El Gobierno de China advirtió este jueves que cualquier acuerdo relacionado con el funcionamiento de TikTok en Estados Unidos deberá resolverse mediante la cooperación y en estricto cumplimiento de las leyes y regulaciones chinas, en respuesta a informaciones sobre un posible pacto para reorganizar la operación de la plataforma en territorio estadounidense.
La portavoz del Ministerio de Comercio, He Yongqian, recordó que cualquier transacción de este tipo requiere la aprobación de Pekín, al tiempo que subrayó que los equipos económicos de ambos países alcanzaron hace tiempo un “consenso de marco básico” para encauzar el caso.
“El Gobierno chino espera que las empresas logren una solución equilibrada de intereses”, señaló la vocera, quien también instó a Washington a “actuar en la misma dirección” y a ofrecer a las compañías chinas un entorno justo, abierto, transparente y no discriminatorio.
He Yongqian agregó que un escenario de esas características permitiría promover el desarrollo estable, saludable y sostenible de las relaciones económicas y comerciales entre las dos potencias. No obstante, evitó pronunciarse sobre licencias tecnológicas, propiedad intelectual o plazos concretos.
Las declaraciones se producen luego de que medios en China y Estados Unidos informaran sobre una posible reestructuración de TikTok en el mercado estadounidense. Según un comunicado interno de ByteDance, casa matriz de la aplicación, la empresa habría acordado vender sus operaciones en EE. UU. a un holding liderado por inversionistas norteamericanos.

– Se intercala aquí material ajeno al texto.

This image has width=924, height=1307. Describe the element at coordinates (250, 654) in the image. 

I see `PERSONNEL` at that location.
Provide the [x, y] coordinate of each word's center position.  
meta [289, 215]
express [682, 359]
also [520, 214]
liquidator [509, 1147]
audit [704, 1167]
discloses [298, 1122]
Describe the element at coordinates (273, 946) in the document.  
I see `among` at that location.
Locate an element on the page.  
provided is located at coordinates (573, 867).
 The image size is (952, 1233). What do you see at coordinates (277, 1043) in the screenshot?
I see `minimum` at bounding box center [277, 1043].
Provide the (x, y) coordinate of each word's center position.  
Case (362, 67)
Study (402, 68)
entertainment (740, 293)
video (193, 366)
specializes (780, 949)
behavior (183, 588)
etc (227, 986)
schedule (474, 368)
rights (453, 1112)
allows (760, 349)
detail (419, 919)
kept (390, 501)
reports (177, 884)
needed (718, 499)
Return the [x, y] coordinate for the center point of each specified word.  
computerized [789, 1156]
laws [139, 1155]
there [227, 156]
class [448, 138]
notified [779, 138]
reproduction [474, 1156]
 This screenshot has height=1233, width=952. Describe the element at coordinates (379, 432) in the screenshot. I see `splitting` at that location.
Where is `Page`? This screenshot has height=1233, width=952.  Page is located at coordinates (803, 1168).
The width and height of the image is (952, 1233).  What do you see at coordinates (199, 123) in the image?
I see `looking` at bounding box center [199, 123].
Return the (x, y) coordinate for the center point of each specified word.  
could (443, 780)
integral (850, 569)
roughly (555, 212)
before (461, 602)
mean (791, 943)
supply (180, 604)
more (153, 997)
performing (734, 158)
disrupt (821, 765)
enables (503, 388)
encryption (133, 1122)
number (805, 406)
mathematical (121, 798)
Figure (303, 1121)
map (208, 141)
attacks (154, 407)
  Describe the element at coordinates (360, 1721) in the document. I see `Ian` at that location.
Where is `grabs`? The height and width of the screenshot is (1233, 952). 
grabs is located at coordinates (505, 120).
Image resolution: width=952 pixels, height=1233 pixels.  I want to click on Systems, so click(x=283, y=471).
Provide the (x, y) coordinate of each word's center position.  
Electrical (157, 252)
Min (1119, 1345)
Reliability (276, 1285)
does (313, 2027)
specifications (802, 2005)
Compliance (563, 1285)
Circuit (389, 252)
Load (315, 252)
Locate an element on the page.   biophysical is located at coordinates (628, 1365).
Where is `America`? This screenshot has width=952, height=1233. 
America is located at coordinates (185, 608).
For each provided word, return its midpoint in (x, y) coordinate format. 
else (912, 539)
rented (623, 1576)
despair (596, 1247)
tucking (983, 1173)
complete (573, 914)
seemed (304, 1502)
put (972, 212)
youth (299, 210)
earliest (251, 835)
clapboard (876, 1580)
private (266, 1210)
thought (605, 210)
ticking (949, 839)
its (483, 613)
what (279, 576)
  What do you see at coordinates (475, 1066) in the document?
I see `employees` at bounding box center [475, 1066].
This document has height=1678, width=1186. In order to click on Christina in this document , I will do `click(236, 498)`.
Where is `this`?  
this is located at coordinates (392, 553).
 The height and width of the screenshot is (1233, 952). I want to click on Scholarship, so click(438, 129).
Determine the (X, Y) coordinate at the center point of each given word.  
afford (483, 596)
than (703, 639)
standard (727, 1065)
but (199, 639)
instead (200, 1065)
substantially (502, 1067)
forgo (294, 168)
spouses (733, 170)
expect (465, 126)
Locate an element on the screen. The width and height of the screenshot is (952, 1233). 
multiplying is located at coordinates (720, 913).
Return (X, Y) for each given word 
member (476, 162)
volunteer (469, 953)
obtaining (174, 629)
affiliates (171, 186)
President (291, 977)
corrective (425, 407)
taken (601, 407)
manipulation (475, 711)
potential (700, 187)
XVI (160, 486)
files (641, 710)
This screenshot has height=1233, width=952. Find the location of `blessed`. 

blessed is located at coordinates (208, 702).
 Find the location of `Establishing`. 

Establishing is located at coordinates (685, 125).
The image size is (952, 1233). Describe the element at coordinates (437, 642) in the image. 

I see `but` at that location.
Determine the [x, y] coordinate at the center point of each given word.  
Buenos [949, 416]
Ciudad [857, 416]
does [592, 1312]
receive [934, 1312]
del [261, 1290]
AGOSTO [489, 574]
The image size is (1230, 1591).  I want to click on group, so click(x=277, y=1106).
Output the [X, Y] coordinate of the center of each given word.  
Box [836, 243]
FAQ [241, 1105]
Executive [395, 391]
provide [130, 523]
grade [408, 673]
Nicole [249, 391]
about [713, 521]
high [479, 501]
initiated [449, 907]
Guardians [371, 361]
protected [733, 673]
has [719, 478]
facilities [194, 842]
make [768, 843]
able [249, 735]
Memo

De acuerdo con ese esquema, Oracle, Silver Lake y el fondo emiratí MGX tendrían una participación conjunta del 45 %, mientras que cerca del 33 % quedaría en manos de filiales de los principales inversionistas de ByteDance y alrededor del 18 % correspondería a la propia compañía china.
El documento señala que el acuerdo debería cerrarse el 22 de enero, un día antes del plazo fijado al Departamento de Justicia de EE. UU. para suspender las operaciones de TikTok si no se constituye una nueva empresa suficientemente desvinculada de ByteDance, como lo exige una ley aprobada por el Congreso estadounidense en 2024.
Esa norma, basada en argumentos de seguridad nacional, establece que ByteDance no debe tener acceso a los servidores donde se almacenan los datos de los usuarios estadounidenses.
Tras regresar a la Casa Blanca en enero, el presidente Donald Trump prorrogó en varias ocasiones la entrada en vigor de la ley para permitir negociaciones sobre la venta de TikTok en EE. UU. Incluso aseguró que el acuerdo contaba con una “aprobación provisional” de su homólogo chino, Xi Jinping, y que debía concretarse durante una reunión celebrada en octubre en Corea del Sur.
Sin embargo, hasta ahora Pekín no ha confirmado oficialmente los términos del pacto, pese a que el Estado chino posee una “acción de oro” en ByteDance, lo que le otorga derecho de veto sobre decisiones estratégicas de la compañía.